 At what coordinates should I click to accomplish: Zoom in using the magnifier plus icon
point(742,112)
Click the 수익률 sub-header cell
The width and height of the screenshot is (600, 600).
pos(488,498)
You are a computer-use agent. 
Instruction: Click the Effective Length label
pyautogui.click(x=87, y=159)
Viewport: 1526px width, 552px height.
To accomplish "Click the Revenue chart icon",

========

# Work request:
The response should contain only a verbatim copy of the lines from the line with "Instruction: Click the Effective Length label" to the final line of the records.

# Answer area:
Instruction: Click the Effective Length label
pyautogui.click(x=87, y=159)
Viewport: 1526px width, 552px height.
To accomplish "Click the Revenue chart icon",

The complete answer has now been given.